**** SOURCE TEXT
New Cybersafety Program Touted
By DAVID SCHULTE
Keeping kids safe online is its goal.
A new Internet safety program that would help keep children from being exposed to sexually explicit material and predators will be available soon to area schools, churches and youth groups.
The Crime Commission is preparing to launch its “Cyber-Safety” program this fall to teach children the potential dangers of being online, program coordinator Kim Wiles said.
The program was developed after the commission surveyed educators about what crime-prevention programs were needed for children.
“About 85 percent said they wanted Internet safety,” Wiles said.
Many children’s after-school computer use is not closely monitored by an adult, and what they see online is not always suited for young children, she said.
Studies have suggested that one in five children has received a sexual solicitation or approach while online and that one in 17 has been threatened or harassed online.
The program, which is expected to be available by November, is geared for elementary and middle school students, Wiles said.
One of the biggest concerns for children online is the personal information they put on their profiles on popular Web sites such as MySpace, said Sgt. Tim Stadler of the Tulsa Police Department’s Cyber Crimes Unit.
Stadler believes that parents should not allow their children who are younger than high school age to place their profiles or personal information online, but officers in the Cyber Crimes Unit are seeing more children in elementary school post their profiles.
“Kids that young are going to do that stuff, so the best thing you can do is to teach them the dangers that exist on the Internet,” he said.
To stay safe online, children should keep their profiles private – - that is, allow only family members and friends to view them, he said.
Stadler also advises parents to require their children to give them the names of everyone who can view their profiles, and they should know who those people are.
Children should never allow adults who are not family members to view their profiles, he said.
Unrelated adults’ interest in children’s profiles is “a huge danger sign,” Stadler said.
“Profiles should not be viewed to the world. That makes it difficult for an Internet predator to find them.”
********
* WORK INSTRUCTIONS
[1] Name every person who appears by name in the article about the new cybersafety program.
[2] Write the next part of the article about the Crime Commission's Cyber-Safety program, picking up after its final sentence.
**** GIVEN DATA
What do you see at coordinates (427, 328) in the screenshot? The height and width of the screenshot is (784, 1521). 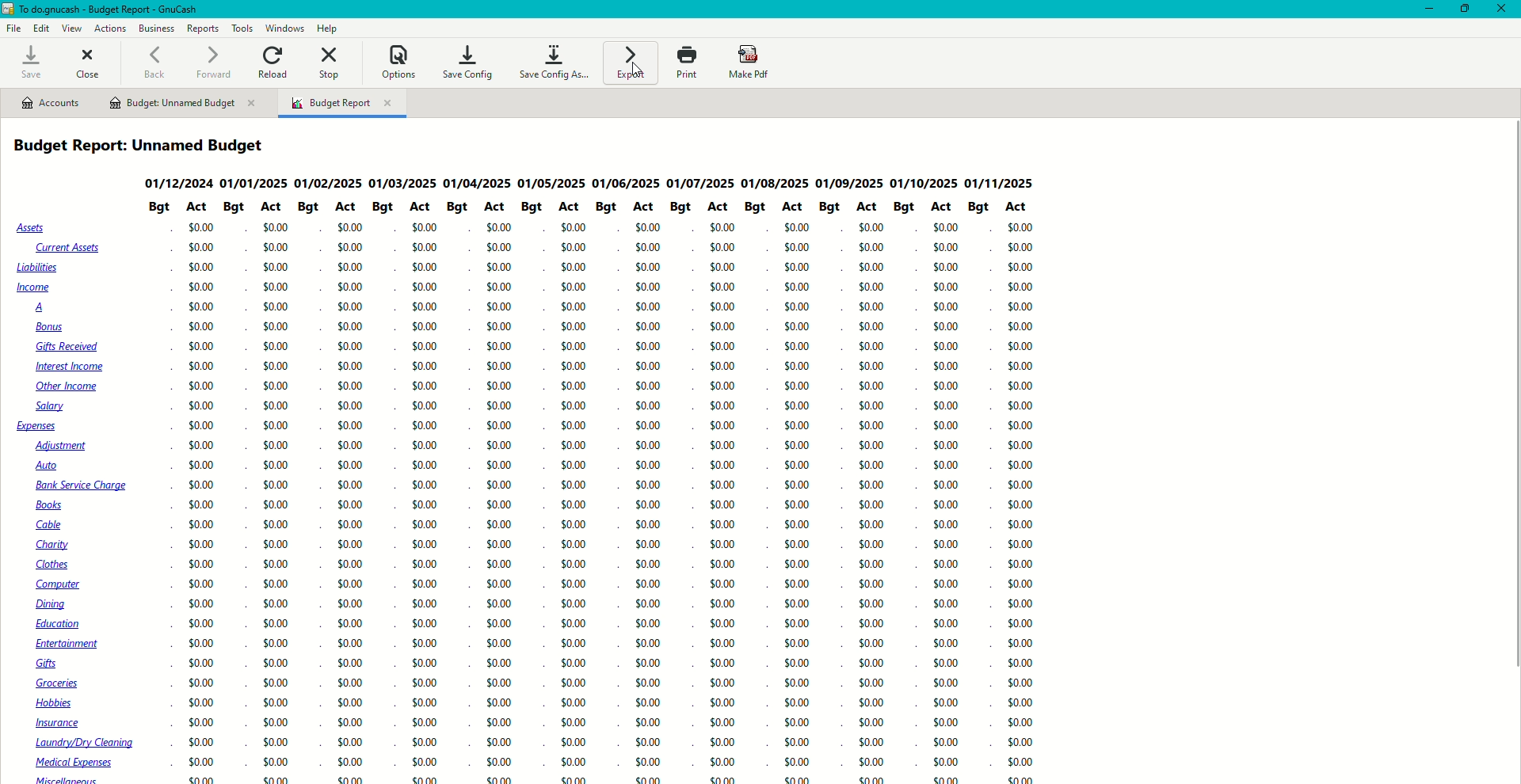 I see `$0.0` at bounding box center [427, 328].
********
* ANSWERS BELOW
[1] David Schulte, Kim Wiles, Tim Stadler

[2]
The Cyber-Safety program will encourage children to report any sexually explicit material they receive while online to their parents or a trusted adult, Wiles said.
A recent study by researchers from the University of New Hampshire found that 42 percent of Internet users ages 10 to 17 have viewed pornography online. The same study showed that two-thirds of the 1,500 Internet users surveyed — most ages 13 to 17 — did not want to see pornographic images and did not seek them out.
Wiles encouraged parents to install software on their home computers to prevent their children from receiving sexually explicit material. She also urged them to require their children to give them their passwords and user names so they can view their “history” on the Internet.
Tips for parents and guardians on monitoring their children’s use of the Internet and e-mail:
Place the home computer in a room that is frequently used so it can be seen easily by family members.
Install blocking, monitoring and filtering applications on the computer.
Set reasonable rules about the time of day and length of time children can use the Internet and people with whom they can communicate.
Encourage your children to come to you when they encounter problems online. Reassure them that when they encounter something disturbing online, it is not their fault.
Before signing up with an Internet service provider, research the effectiveness of its spam filters.
Teach children not to open spam or e-mails from people they don’t know.
Ensure that children don’t respond to any online communication in a sexually provocative way.
Sources: Tulsa Police Department, the Crime Commission and the National Center for Missing and Exploited Children
David Schulte 581-8367
Originally published by DAVID SCHULTE World Staff Writer.
(c) 2008 Tulsa World. Provided by ProQuest LLC. All rights Reserved.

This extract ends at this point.